Katharine was satisfied with the explanation and recognized the truth in it. ‘Yes, I know he makes two of you. But look, why can’t you simply lock him in the flat, Norman?’

‘Don’t think I haven’t thought of that! But… Well, Terry can be bloody difficult when he’s boozed up. Belligerent, for starters.’

That sense of dismay Katharine had experienced in the dressing room, reactivated, and it struck her that Terry must be far worse than she had imagined. She wondered what had motivated him to behave so irresponsibly. Still, there was nothing to be gained by dwelling on that. Action was the imperative.

‘Maybe we could find somebody to help us,’ she suggested. ‘I could ask Victor Mason to run over! He’s as big as Terry, a lot bigger in fact and more powerfully built. I bet he could handle Terry easily.’

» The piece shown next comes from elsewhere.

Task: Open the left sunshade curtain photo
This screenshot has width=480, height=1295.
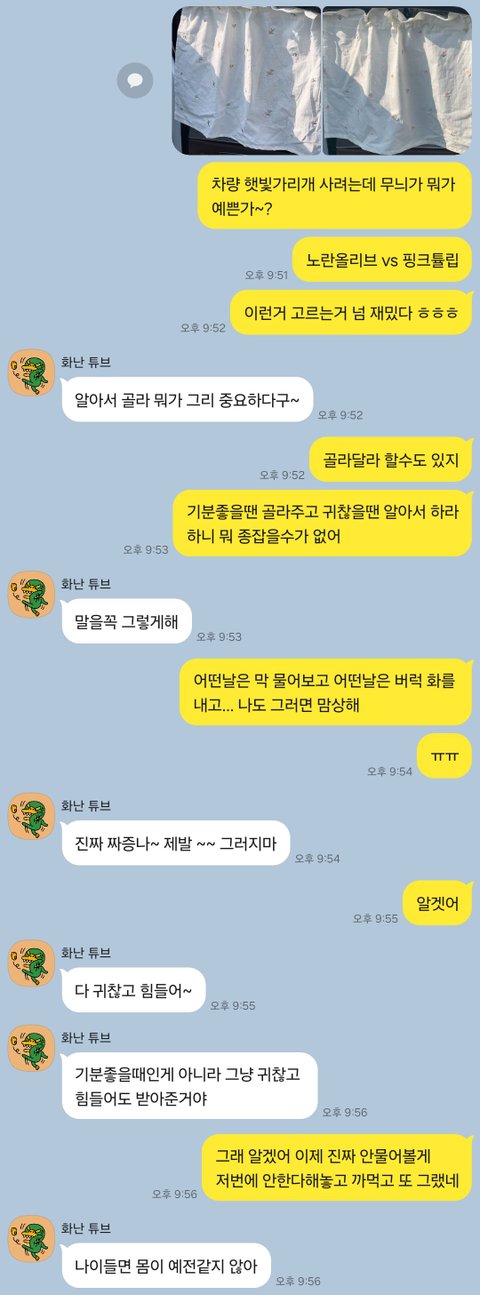Action: point(246,82)
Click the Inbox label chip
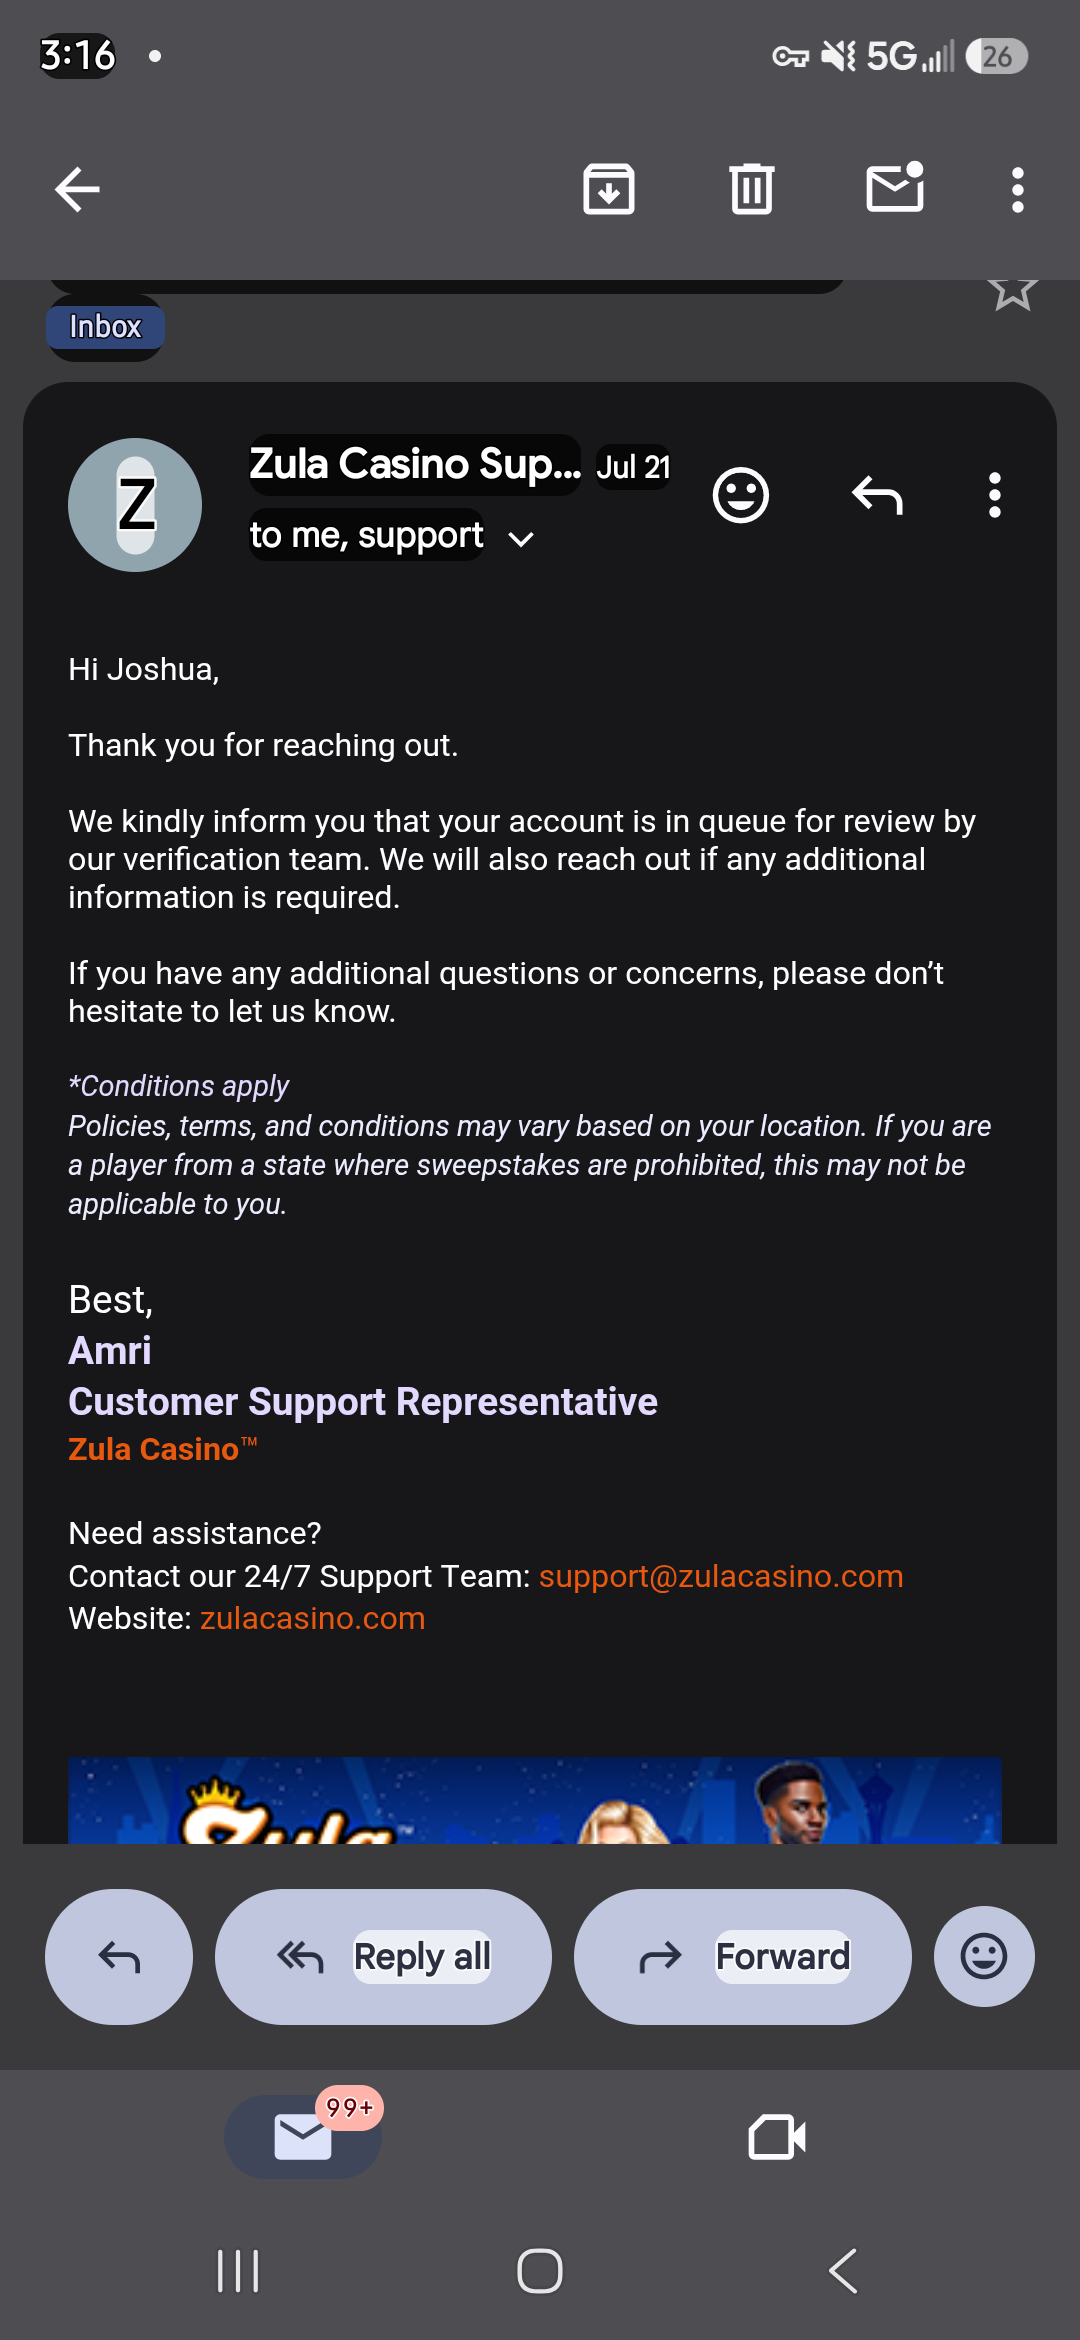The image size is (1080, 2340). [x=105, y=327]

Norman gawked at her. ‘Don’t be daft, ducks, we can’t drag other people into this mess.’ Not bloody likely, he thought to himself. And without another word he swung around and rushed on, obviously propelled by the urgent need to get to Albany, and Terry, as speedily as possible.
Katharine stared at his retreating figure, filled with exasperation, and then she set off after him.

The dresser, small and spry, was bounding ahead like a wiry terrier, his raincoat flapping out behind him as he dodged between pedestrians. My God, he’s behaving like a maniac, she thought, her exasperation flaring into real annoyance. It occurred to her then that perhaps Norman was afraid Terry had managed somehow to get out, and was already staggering drunkenly to the theatre. Yes, that’s obviously the explanation, she decided, and instantly changed her mind. She knew John Standish’s flat, where Terry was presently staying. Apart from having a strong oak door, there were also three locks, because of John’s valuable antiques, paintings and other objects of art. He made sure it was difficult to break into—or out of, for that matter. She increased her speed in an effort to catch up with Norman. When she drew level with the Piccadilly Hotel, she saw, to her surprise and immense relief, that Norman had finally stopped and was actually waiting for her.